• [Goals]
(a) Answer these questions using the notes on the semi-character RNN:
(i) How many vectors does the baseline character_level_representation() create?
(ii) Which word was chosen for the backoff to a neutral word?
(iii) In the forward function, what was the encoded tensor concatenated to?
(b) Resume the notes on the semi-character RNN, picking up right after the last line of code shown.

• [Passage provided]
◆ ◆ ◆ ◆

The biggest change we made was through the semi-character RNN. As instructed for the baseline solution, we implemented this model to deal with noisy inputs. character_level_representation() is the baseline solution which simply creates 3 100 dimensional vectors. The first vector encodes the first character, the last vector encodes the last character, and the 3rd vector stores the character counts of all the other characters in between. Our second experimental implementation called character_level_representation_v2() was an extension of that work. In this function, we are extending that idea to encode the second, and second-to-last characters in their own vectors.

Both of these functions also implement an idea that was in the "Combating Adversarial Misspellings with Robust Word Recognition" paper. In this paper, the authors suggest various backoff methods such as passing through the word, backing off to a neutral word, or backing off to a neutral model. We decided to implement the backoff to a neutral word model, and we chose the backoff word as "a". We hope that this will make the model more robust to the misspellings in the test set. We also normalize the internal character counts.

Note that we needed to implement some other small changes in the codebase to have these functions work. This meant that in the training function we created an encoded tensor and passed this into the forward function. In the forward function, this was concatenated to the embedding vector. Although single line changes, we are noting these here for your reference.

In [None]:
def character_level_representation(sentence):
    """
    Encoding first and last characters and internal counts.
    """
    
    first_characters = torch.zeros((len(sentence), len(string.printable)))
    last_characters = torch.zeros((len(sentence), len(string.printable)))
    other_characters = torch.zeros((len(sentence), len(string.printable)))

    for i, word in enumerate(sentence):
        if word == '[UNK]':
            word = 'a'
        
        # First and last characters
        first_characters[i][string.printable.find(word[0])] = 1
        last_characters[i][string.printable.find(word[-1])] = 1

        # Non Edge Characters
        for j in range(1, len(word)-1):
            other_characters[i][string.printable.find(word[j])] += 1

            # Normalize Internal Character Vector
            tmax = torch.max(other_characters[i])
            tmin = torch.min(other_characters[i])
            other_characters[i] = (other_characters[i]-tmin) / (tmax - tmin)

◆ ◆ ◆ ◆

• [Dataset excerpt]
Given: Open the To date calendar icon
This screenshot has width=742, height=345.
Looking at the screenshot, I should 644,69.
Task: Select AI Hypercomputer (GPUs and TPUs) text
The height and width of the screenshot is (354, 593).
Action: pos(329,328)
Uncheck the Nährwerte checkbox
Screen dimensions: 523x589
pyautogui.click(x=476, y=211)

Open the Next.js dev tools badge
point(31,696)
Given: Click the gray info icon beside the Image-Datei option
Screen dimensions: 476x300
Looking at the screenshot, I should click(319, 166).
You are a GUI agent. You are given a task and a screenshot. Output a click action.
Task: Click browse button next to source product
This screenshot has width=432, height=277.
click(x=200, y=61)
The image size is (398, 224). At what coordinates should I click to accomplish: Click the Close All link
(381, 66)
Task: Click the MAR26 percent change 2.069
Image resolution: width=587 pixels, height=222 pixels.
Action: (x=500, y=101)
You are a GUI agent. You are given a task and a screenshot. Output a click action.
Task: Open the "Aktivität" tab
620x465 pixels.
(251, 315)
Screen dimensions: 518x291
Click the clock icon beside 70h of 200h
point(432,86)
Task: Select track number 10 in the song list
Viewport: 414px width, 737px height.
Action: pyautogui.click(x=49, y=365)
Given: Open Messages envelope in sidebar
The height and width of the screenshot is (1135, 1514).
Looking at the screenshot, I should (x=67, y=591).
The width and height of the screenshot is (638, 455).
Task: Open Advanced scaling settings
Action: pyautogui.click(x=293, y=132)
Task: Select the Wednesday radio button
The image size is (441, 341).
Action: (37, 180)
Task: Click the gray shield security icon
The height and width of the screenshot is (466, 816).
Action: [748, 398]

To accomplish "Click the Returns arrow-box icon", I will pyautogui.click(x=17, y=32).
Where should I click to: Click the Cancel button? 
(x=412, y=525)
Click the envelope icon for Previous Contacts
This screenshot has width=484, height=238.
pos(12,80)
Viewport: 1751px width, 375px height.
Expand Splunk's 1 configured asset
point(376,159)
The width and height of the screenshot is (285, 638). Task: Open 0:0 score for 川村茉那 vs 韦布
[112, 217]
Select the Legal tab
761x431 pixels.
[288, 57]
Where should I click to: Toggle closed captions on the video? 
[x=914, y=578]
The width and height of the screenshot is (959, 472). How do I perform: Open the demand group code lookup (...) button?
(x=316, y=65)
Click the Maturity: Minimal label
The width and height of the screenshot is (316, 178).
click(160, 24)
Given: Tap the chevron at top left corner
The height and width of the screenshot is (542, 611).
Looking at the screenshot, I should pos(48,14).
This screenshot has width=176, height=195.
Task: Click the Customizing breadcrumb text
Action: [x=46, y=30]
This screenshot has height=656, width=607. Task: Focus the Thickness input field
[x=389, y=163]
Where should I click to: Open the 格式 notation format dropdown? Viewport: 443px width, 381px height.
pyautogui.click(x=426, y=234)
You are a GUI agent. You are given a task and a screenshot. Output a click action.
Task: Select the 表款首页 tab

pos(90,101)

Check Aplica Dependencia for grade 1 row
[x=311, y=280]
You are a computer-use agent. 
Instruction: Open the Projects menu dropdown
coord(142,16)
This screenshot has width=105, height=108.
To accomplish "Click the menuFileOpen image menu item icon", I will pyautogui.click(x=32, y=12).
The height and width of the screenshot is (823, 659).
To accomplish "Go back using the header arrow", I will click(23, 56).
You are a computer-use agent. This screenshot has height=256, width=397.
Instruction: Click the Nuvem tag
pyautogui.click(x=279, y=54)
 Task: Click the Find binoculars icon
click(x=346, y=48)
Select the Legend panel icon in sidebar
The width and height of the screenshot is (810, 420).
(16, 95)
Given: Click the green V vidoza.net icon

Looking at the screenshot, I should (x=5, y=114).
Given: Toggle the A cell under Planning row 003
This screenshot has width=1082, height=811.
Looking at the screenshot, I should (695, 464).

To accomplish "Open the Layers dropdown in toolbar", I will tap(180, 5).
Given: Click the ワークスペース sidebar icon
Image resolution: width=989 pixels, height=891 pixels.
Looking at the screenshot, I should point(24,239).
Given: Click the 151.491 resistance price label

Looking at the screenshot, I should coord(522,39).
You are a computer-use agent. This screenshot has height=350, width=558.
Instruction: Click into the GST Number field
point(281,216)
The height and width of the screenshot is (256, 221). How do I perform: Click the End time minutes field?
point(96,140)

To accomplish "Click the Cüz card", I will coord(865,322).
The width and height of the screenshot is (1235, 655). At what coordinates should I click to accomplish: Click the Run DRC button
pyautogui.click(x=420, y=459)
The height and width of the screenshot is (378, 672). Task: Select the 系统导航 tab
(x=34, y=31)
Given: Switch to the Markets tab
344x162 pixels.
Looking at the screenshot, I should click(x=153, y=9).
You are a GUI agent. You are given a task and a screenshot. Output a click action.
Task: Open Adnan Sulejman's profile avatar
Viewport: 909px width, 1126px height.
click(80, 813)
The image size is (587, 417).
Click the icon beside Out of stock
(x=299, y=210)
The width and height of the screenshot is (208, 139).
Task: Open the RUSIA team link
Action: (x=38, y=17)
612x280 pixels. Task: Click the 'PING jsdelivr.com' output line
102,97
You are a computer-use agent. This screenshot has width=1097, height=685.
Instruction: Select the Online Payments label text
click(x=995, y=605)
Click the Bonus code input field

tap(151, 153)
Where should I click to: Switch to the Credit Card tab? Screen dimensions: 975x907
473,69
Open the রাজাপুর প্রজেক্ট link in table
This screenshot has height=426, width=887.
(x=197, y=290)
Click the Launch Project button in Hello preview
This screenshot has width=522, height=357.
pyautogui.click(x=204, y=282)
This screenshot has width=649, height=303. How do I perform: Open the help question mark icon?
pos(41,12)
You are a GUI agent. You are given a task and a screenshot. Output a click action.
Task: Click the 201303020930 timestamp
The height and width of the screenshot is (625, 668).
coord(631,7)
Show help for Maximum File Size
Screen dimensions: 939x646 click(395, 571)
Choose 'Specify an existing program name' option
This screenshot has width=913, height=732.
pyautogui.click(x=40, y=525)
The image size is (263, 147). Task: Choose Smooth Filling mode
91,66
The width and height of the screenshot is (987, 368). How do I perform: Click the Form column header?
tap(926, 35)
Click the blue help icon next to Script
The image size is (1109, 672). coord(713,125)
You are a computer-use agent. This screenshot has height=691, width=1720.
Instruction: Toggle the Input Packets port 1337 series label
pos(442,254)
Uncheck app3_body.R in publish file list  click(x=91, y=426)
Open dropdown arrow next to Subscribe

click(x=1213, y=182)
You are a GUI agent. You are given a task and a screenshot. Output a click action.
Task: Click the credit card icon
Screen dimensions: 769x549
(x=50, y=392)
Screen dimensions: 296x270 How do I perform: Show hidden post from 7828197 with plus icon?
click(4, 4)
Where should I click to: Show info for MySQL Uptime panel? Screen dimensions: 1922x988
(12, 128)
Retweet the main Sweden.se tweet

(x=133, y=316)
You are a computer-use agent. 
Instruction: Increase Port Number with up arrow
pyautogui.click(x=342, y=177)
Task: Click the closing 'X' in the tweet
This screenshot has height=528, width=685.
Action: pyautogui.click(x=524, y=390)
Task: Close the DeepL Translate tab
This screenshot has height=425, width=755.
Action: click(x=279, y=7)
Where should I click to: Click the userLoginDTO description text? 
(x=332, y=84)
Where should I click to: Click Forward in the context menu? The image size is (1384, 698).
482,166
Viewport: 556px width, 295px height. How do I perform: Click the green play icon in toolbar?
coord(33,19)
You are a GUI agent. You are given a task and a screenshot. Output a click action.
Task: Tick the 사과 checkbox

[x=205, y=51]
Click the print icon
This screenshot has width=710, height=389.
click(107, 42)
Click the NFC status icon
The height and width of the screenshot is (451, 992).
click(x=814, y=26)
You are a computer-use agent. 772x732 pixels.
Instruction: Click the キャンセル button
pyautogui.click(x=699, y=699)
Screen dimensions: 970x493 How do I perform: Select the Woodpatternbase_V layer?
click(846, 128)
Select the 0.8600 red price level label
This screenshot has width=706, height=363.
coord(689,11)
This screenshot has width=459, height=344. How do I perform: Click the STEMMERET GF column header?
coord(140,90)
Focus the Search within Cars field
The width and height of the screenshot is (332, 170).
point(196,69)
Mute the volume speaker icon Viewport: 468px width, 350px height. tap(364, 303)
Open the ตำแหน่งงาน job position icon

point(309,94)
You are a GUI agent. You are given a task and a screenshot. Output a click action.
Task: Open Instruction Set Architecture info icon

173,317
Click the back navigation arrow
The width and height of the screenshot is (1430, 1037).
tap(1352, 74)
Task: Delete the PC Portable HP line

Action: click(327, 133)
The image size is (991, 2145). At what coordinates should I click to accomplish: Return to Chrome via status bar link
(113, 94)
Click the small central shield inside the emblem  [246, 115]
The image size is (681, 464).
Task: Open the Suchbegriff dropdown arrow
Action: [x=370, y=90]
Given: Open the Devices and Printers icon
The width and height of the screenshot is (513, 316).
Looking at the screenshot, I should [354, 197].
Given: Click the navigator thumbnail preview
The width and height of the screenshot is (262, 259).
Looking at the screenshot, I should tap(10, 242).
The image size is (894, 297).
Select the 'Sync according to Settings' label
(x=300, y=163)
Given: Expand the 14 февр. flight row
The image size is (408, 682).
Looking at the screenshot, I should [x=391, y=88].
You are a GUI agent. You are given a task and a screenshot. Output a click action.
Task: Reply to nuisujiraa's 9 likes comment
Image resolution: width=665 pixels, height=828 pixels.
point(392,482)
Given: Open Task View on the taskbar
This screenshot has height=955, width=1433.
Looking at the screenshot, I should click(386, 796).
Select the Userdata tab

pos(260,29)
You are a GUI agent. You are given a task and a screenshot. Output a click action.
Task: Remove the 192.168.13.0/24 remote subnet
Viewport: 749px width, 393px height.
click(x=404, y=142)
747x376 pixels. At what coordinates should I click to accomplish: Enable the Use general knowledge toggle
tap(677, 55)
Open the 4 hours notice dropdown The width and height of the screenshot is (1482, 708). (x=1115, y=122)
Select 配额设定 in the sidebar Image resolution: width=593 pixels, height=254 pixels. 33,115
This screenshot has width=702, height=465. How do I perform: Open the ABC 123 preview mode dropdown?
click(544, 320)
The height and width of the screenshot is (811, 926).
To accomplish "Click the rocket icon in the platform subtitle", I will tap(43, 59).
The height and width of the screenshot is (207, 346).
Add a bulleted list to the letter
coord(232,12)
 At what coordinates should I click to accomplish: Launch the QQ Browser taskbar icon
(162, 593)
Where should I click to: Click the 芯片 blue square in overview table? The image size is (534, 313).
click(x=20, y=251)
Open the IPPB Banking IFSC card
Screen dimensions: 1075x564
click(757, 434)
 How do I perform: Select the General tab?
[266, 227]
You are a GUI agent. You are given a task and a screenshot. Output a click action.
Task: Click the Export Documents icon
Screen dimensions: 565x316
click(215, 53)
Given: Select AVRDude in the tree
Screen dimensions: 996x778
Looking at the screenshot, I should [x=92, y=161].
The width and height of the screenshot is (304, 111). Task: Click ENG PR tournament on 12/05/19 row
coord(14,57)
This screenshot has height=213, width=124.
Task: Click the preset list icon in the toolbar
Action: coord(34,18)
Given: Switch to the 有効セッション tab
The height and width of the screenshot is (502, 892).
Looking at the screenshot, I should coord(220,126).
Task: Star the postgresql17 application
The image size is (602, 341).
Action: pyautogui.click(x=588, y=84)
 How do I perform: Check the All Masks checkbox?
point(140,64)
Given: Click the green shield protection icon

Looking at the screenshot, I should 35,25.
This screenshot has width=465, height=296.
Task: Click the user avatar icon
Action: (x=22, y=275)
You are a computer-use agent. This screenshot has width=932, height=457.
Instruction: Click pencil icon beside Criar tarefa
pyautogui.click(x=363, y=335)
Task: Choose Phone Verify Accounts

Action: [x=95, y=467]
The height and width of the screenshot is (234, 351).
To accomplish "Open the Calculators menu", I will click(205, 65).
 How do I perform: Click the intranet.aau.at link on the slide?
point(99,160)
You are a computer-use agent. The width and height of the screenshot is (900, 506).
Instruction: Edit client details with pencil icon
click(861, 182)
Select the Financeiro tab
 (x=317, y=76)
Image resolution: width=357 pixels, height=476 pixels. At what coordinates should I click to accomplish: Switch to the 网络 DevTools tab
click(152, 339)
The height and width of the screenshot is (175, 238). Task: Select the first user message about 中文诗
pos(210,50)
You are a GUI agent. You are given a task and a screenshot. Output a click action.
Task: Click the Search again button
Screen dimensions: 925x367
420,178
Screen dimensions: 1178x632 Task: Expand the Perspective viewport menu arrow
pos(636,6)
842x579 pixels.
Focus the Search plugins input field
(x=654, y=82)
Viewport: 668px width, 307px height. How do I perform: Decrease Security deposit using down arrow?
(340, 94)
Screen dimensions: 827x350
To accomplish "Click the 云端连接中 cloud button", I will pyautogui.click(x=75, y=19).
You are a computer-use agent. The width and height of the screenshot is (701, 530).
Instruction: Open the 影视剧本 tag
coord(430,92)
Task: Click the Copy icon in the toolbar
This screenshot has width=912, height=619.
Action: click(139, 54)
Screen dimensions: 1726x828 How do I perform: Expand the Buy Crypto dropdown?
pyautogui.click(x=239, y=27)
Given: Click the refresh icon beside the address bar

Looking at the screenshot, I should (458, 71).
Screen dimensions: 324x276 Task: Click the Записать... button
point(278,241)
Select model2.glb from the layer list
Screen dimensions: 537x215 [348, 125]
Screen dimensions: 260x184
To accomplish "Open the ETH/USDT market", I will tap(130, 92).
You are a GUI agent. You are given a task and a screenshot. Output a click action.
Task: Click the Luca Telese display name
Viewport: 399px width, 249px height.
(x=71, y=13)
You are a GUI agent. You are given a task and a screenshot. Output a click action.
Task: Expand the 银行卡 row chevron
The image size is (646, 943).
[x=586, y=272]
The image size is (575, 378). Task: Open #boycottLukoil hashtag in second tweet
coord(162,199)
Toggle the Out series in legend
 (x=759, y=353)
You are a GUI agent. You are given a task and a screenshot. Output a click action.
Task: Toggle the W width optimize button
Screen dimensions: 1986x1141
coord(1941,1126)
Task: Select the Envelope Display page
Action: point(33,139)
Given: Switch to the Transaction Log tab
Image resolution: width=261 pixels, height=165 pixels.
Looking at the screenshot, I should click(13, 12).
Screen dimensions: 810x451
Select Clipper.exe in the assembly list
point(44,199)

◆ ◆ ◆ ◆

• [Responses per task]
(a)
(i) Three (each 100-dimensional).
(ii) "a"
(iii) The embedding vector.

(b)
    return torch.cat([first_characters, other_characters, last_characters], dim=1)

def character_level_representation_v2(sentence):
    """
    Encoding first, second, second last and last characters, and internal counts.
    """
    
    first_characters = torch.zeros((len(sentence), len(string.printable)))
    second_characters = torch.zeros((len(sentence), len(string.printable)))
    last_characters = torch.zeros((len(sentence), len(string.printable)))
    second_last_characters = torch.zeros((len(sentence), len(string.printable)))
    other_characters = torch.zeros((len(sentence), len(string.printable)))

    for i, word in enumerate(sentence):
        if word == '[UNK]':
            word = 'a'
        
        # First and last characters
        first_characters[i][string.printable.find(word[0])] = 1
        last_characters[i][string.printable.find(word[-1])] = 1

        if len(word) > 3:
            second_characters[i][string.printable.find(word[1])] = 1
            second_last_characters[i][string.printable.find(word[-2])] = 1

        # Non Edge Characters
        for j in range(2, len(word)-2):
            other_characters[i][string.printable.find(word[j])] += 1

            # Normalize Internal Character Vector
            tmax = torch.max(other_characters[i])
            tmin = torch.min(other_characters[i])
            other_characters[i] = (other_characters[i]-tmin) / (tmax - tmin)
            
    return torch.cat([first_characters, second_characters, other_characters, second_last_characters, last_characters], dim=1)

## Analysis

The first iteration of the model was the default code. This resulted in the following scores. One of the notable places where this model underperformed was on the `ADJP` tags.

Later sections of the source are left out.